THE making of slip-covers is also a simple matter for anyone who can do plain sewing and run a sewing-machine. Careful measuring, neat fitting and smart stitching are the main requirements. The type of slip-cover acceptable to-day is very different from those in the Victorian era which were made of Holland linen and used only for putting the furniture into retirement for the summer season. The present-day covers for furniture are so welltailored and smartly finished that they lend distinction to the individual pieces so covered and give life and color to a room.

I saw some dining room chairs recently that were fine in line, but rather shabby in upholstery, which had been simply glorified by natty little jackets of bright-colored chintz. The woman who made them had never before essayed any work of this kind and when I expressed my surprise at the success of her work, she said: “Well, why not? I can sew, and I went through the shops to see how such things were put together. Then I got the advice of a saleswoman as to widths and patterns of materials, came home, oiled up the old sewing-machine, and there you are! It was a tedious but not a complicated job.”

The slip-cover for the chair illustrated is very spring-like in design and coloring. Some chairs are completely cushioned, but the one pictured has a detachable cushion for which a separate cover was necessary. This was completely finished with stitching on three sides and fastened on the fourth side with hooks and eyes, so that it could be readily removed for cleaning purposes.

The amount of material required for the cover is, of course, the first consideration. The piece of furniture should be measured from the floor at the back up and over the back, allowing an inch for seams at the turns, then down the front to the back of the seat where four inches should be allowed to tuck in. Follow the seat down, allowing another inch for the seam at the front of the seat, and measure down to the floor. The measurement to the floor provides for the hem. If the cover is to have a flounce like that in the photograph this will require a measurement of two and a half times the circumference of the chair. In a slip-cover there is never any material under the flounce. To measure the sides of the chair, start at the floor and measure over the arm down to the seat, allowing three extra inches for seams. If a wide material is used it will not be necessary to provide an extra amount for special pieces at the top of the arms and sides, but it is advisable, when starting out to look for a suitable fabric, to have exact measurements of all possible requirements. Detached cushions, such as that in the photograph, need a piece of material the size of the top and bottom of the cushion and a narrow piece of sufficient length to cover the four sides.

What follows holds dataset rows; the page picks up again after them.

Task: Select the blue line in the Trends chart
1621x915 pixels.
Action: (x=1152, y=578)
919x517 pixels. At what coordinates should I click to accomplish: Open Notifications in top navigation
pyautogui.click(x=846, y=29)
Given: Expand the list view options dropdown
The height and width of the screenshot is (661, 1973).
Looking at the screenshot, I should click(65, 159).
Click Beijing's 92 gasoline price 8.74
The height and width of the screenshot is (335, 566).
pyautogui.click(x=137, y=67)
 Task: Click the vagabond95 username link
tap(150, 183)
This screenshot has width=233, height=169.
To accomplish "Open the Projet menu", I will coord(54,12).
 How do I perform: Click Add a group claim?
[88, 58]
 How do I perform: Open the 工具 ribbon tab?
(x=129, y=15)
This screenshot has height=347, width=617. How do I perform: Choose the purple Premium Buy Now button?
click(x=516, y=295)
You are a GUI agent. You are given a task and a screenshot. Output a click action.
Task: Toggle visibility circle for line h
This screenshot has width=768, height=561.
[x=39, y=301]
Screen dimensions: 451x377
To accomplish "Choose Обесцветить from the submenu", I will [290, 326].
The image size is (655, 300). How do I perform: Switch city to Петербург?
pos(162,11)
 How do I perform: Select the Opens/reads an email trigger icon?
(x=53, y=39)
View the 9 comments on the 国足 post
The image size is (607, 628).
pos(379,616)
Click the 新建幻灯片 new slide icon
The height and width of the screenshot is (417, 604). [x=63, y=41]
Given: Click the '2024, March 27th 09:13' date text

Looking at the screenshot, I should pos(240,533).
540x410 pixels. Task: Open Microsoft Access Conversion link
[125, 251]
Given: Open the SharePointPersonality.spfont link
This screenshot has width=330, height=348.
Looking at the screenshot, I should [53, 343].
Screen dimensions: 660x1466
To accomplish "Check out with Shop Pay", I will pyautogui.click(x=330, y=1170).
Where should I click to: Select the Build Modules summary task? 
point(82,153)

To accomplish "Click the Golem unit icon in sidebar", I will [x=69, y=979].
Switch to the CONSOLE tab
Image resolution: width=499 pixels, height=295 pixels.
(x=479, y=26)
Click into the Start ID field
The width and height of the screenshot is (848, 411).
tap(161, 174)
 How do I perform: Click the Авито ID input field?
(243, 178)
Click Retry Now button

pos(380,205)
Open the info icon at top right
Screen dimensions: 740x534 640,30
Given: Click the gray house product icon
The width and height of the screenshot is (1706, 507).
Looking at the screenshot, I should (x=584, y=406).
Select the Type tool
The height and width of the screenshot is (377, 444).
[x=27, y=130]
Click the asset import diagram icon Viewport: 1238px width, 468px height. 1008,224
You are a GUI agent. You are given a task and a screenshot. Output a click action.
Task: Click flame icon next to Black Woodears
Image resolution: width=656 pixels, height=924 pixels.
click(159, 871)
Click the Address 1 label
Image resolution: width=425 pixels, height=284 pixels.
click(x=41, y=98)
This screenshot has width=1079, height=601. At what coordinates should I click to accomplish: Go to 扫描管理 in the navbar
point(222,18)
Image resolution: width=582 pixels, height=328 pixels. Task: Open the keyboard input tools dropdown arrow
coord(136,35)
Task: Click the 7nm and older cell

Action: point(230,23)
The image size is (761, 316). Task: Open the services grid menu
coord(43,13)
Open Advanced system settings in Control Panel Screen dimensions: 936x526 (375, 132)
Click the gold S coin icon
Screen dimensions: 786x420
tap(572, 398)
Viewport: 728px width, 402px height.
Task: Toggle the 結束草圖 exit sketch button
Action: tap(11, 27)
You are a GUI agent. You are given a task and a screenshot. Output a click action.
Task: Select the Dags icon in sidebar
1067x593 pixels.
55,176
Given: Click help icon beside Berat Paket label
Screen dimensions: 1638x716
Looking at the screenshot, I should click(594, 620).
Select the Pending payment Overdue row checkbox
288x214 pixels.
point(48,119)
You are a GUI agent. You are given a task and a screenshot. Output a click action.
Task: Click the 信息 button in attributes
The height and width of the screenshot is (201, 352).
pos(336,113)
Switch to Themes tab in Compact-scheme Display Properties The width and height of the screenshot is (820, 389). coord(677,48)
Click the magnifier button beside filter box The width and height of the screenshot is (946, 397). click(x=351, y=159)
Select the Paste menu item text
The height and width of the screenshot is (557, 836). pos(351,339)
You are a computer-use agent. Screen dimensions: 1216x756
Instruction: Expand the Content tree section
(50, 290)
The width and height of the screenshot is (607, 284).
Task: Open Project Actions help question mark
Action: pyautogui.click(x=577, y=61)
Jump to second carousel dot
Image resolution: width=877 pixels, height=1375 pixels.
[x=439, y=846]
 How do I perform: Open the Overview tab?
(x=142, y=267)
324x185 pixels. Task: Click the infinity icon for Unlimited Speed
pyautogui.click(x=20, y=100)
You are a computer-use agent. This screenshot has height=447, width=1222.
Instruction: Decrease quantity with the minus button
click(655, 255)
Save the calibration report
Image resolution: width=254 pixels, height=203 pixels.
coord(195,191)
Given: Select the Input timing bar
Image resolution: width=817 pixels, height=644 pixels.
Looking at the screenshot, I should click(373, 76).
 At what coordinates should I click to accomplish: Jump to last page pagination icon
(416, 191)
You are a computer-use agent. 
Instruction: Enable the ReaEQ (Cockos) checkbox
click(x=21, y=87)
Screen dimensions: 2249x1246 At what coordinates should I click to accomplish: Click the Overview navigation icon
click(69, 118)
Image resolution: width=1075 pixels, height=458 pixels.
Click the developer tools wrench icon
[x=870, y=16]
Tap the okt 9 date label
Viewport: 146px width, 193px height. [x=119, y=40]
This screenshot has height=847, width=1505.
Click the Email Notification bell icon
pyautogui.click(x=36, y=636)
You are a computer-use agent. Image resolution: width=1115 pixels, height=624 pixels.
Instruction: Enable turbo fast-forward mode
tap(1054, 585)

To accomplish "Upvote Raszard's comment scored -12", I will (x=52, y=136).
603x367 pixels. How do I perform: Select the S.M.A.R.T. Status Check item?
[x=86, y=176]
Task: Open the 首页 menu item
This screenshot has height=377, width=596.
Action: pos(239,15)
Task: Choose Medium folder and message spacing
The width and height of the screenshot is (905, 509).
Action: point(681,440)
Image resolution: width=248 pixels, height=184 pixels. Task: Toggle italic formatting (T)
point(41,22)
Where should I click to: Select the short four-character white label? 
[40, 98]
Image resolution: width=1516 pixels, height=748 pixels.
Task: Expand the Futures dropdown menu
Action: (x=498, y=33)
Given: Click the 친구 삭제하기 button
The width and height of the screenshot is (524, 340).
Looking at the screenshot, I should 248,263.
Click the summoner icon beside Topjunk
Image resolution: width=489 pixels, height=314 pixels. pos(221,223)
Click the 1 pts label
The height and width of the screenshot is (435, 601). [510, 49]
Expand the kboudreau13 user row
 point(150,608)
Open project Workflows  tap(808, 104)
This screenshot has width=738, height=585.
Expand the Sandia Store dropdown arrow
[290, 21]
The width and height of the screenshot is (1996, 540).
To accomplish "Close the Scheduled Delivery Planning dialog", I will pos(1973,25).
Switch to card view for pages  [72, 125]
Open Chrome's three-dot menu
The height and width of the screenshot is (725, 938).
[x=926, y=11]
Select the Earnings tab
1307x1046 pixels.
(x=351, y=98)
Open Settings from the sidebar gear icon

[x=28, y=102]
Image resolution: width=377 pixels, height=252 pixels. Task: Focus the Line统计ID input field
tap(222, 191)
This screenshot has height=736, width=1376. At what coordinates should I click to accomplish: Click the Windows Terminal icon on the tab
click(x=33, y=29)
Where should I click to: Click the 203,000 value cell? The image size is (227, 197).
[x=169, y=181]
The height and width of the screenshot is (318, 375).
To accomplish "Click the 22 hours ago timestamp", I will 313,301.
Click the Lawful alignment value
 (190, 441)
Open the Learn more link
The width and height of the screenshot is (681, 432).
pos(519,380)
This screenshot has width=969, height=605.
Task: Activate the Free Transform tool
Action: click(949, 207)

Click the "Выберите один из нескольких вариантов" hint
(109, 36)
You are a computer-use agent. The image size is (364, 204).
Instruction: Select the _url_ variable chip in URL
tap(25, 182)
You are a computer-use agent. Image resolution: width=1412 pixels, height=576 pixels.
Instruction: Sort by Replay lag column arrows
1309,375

Many people are of opinion that a slipcover must be made of chintz, but there are many other materials that can be used for this purpose with equal advantage. I saw a cover the other day made of lacquered fabric in orchid edged with jade green that was a lovely note in a green room. There are beautiful linens in all sorts of colors, washable satins, reps, poplins and many other materials.

For the amateur who is attempting for the first time to make a slip-cover, I would advise the use of a plain material or one with a very simple design. Contrast in color is possible by piping the seams with material of another color— mauve could be piped with yellow, blue with black, etc.

In using a flowered or striped material, care must be taken to have the flowers suitably placed and to have the stripes run correctly. When this has been done, it is an easy matter to cut and fit the fabric. It should be practically made with pins, put in at about every two inches where the stitching is to be made. Then when the cover is lifted, all that is required is the final stitching.

Bring spring into your house by providing a slip-cover for the shabby old sofa or chair, treat yourself to a new dressing-table, recover dull cushions, repaint some of your shabby pieces, and thus catch up the tune which Nature plays so ardently in the budding season.